_PROBLEM DESCRIPTION_.
Give the data again from the line with "Task: Click the Amount column header" up to and including the line with "Action: [x=257, y=26]", switching "clapperboard" to "film" and changing nothing else.

_DATA EXCERPTS_.
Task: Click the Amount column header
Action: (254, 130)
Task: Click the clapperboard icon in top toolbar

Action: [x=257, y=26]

...

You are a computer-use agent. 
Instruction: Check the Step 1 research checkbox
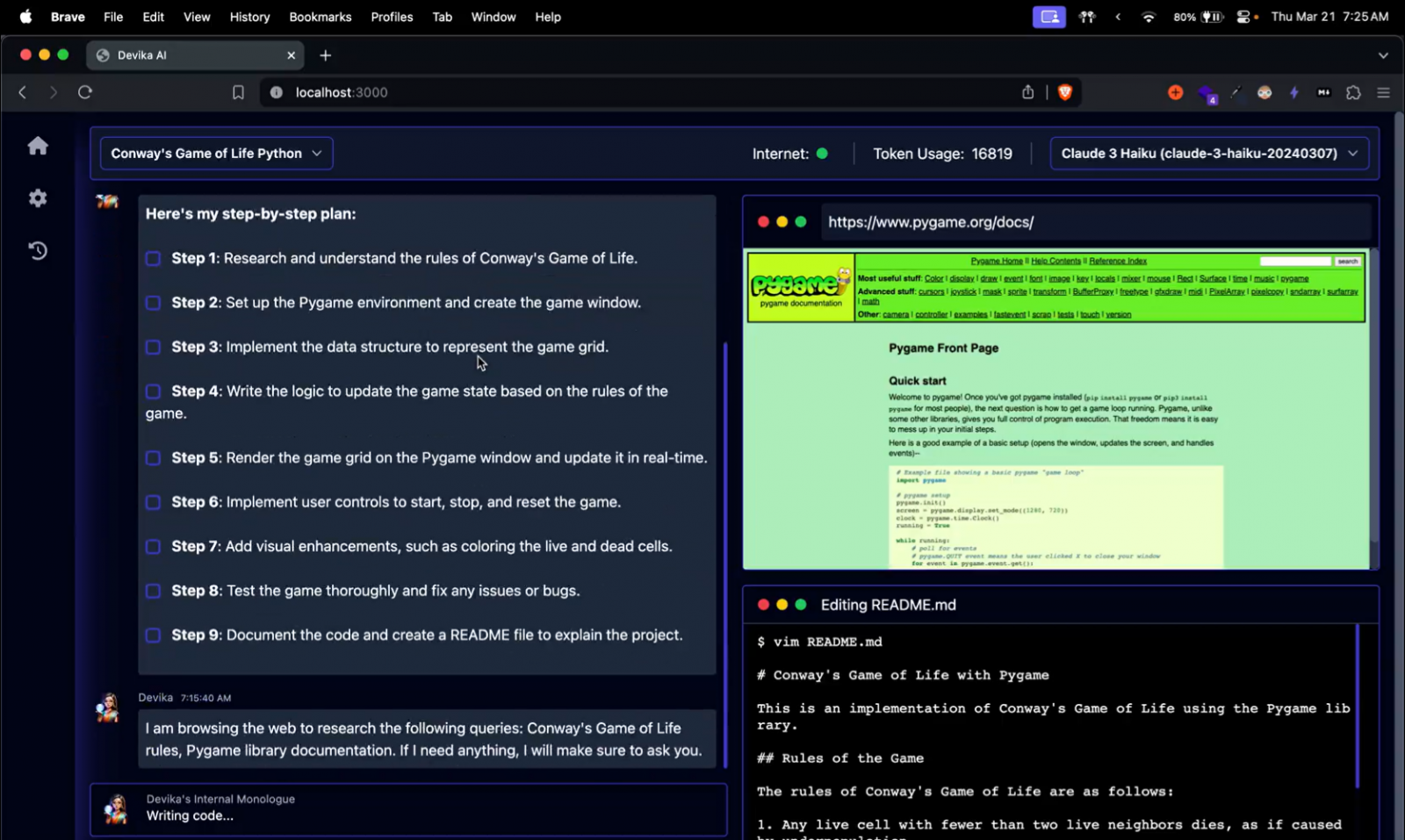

_FINISHED TASK_.
Task: Click the Amount column header
Action: (254, 130)
Task: Click the film icon in top toolbar

Action: [x=257, y=26]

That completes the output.